Please repeat, exactly as written, every line from the one containing "This screenshot has" through the last line of the records, both included, and leave out any pictures.

========================

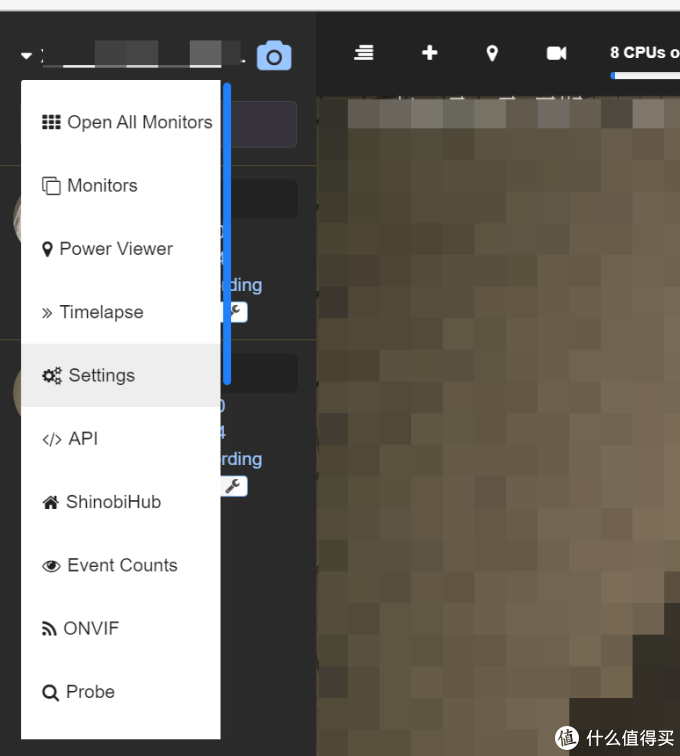
Task: Click the plus icon to add monitor
Action: point(429,53)
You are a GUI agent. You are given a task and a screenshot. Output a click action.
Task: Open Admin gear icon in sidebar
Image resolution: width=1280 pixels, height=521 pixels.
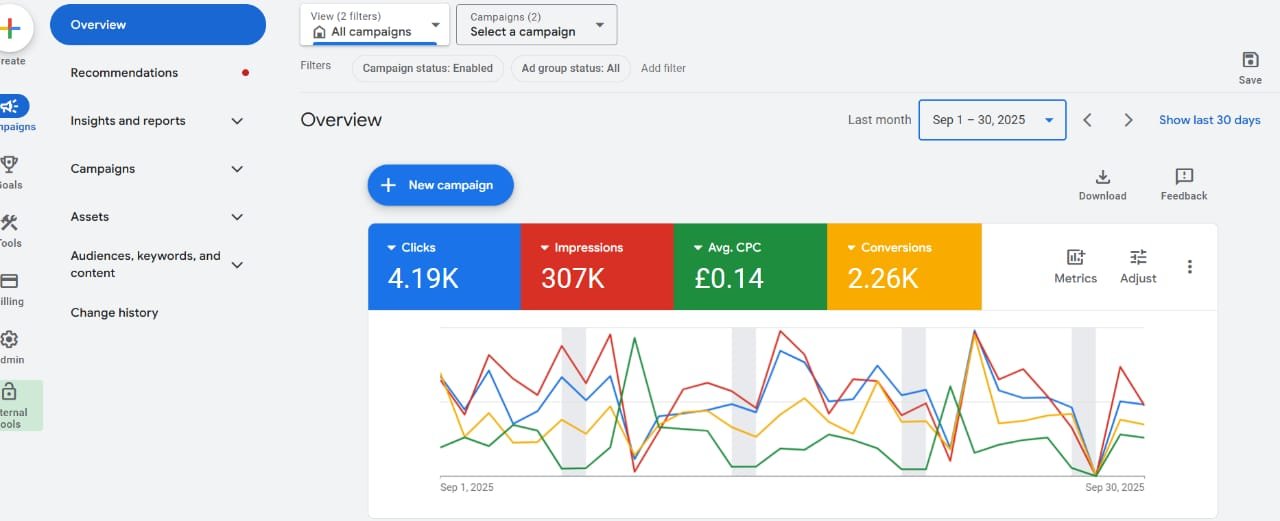[x=10, y=340]
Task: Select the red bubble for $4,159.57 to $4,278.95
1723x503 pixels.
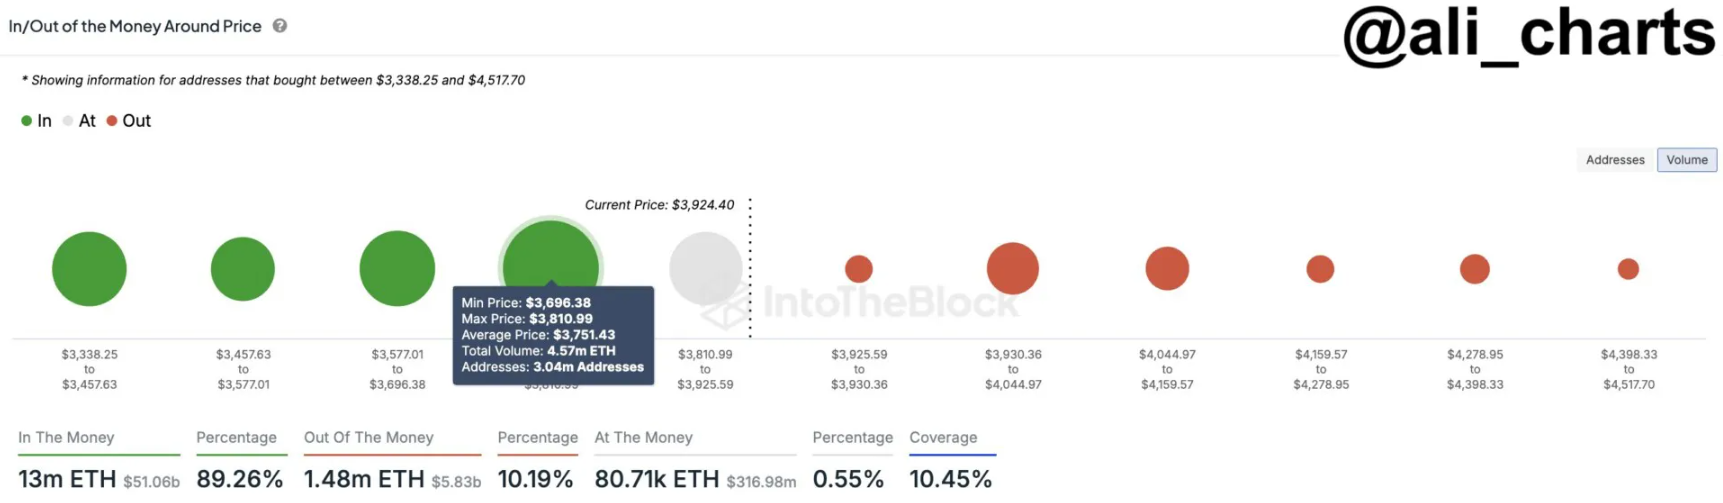Action: (x=1320, y=269)
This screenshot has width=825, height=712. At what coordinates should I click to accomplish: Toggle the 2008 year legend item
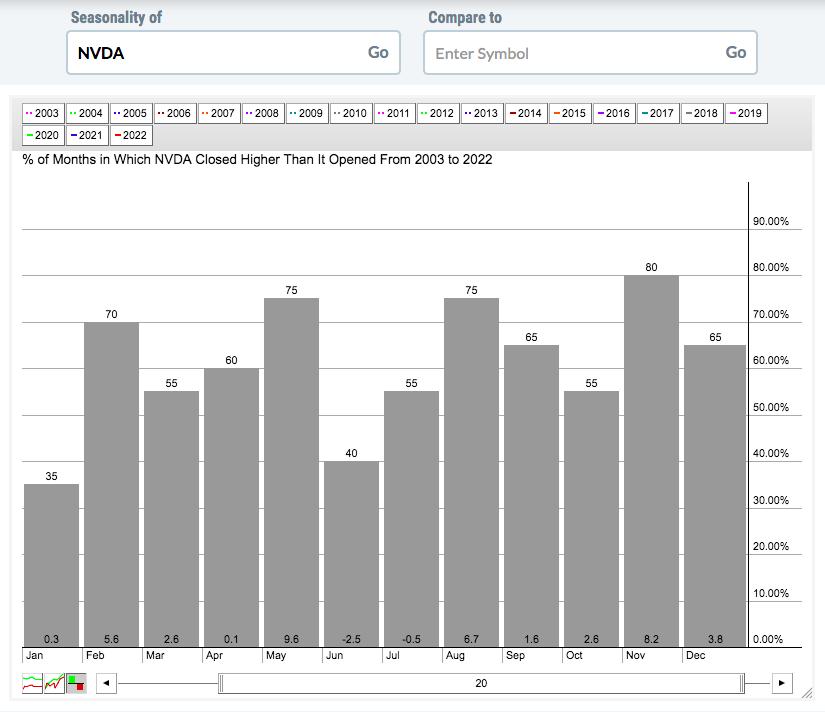(x=262, y=113)
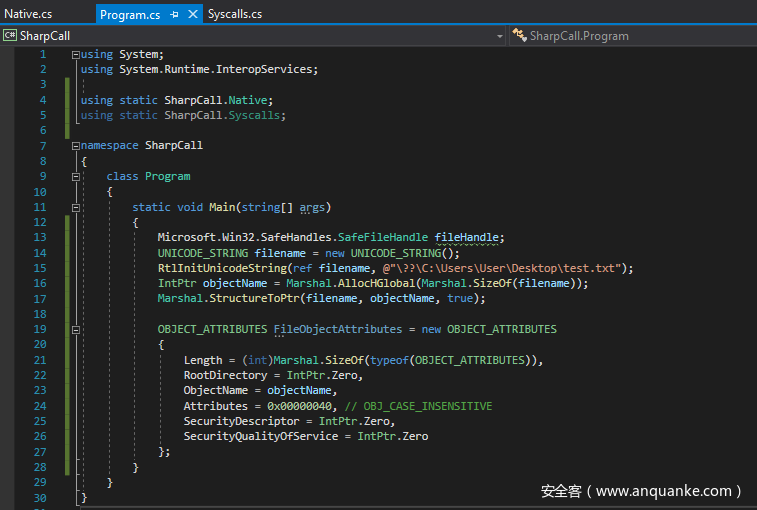
Task: Click line number 19 in the gutter
Action: click(40, 329)
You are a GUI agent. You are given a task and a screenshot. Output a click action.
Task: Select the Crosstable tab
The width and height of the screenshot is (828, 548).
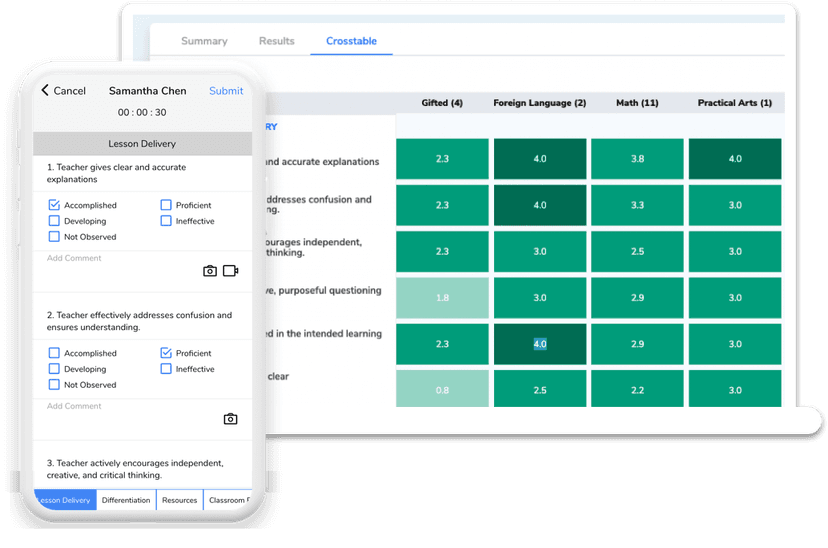pyautogui.click(x=351, y=41)
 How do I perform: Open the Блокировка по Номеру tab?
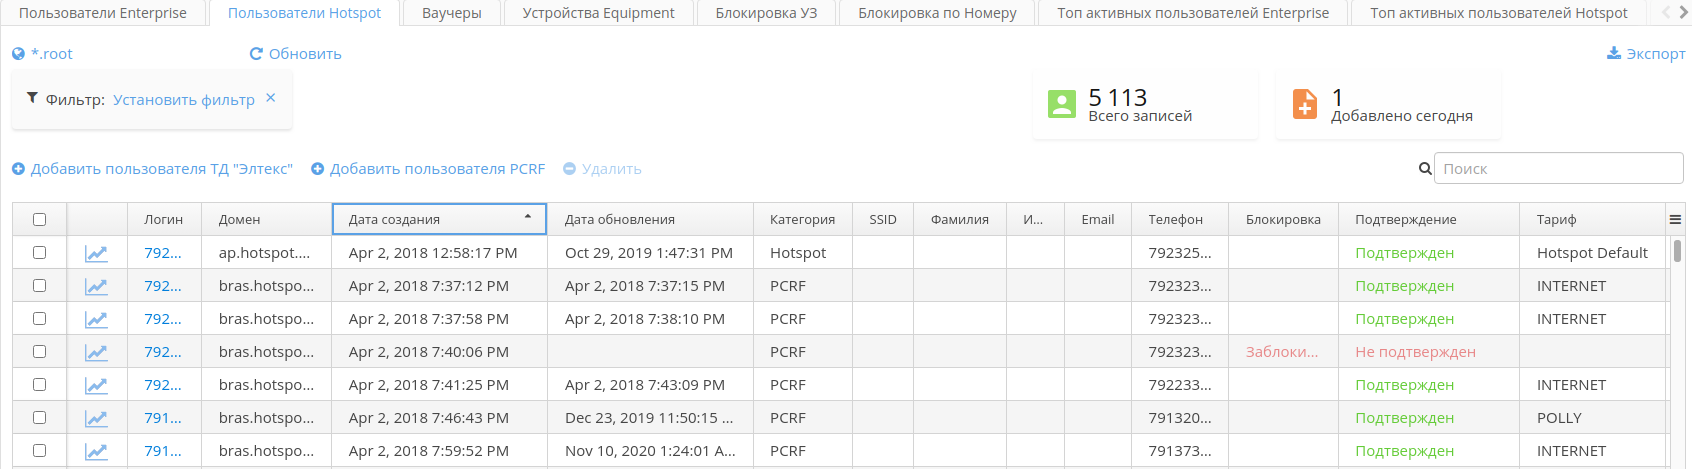[937, 13]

========================

§ SOLUTION FOR THIS PROBLEM
This screenshot has width=825, height=712. At what coordinates should I click to accomplish: Toggle the 2008 year legend item
(x=262, y=113)
Task: Click line number 19 in the gutter
Action: click(40, 329)
You are a GUI agent. You are given a task and a screenshot. Output a click action.
Task: Select the Crosstable tab
The width and height of the screenshot is (828, 548).
pyautogui.click(x=351, y=41)
 How do I perform: Open the Блокировка по Номеру tab?
[937, 13]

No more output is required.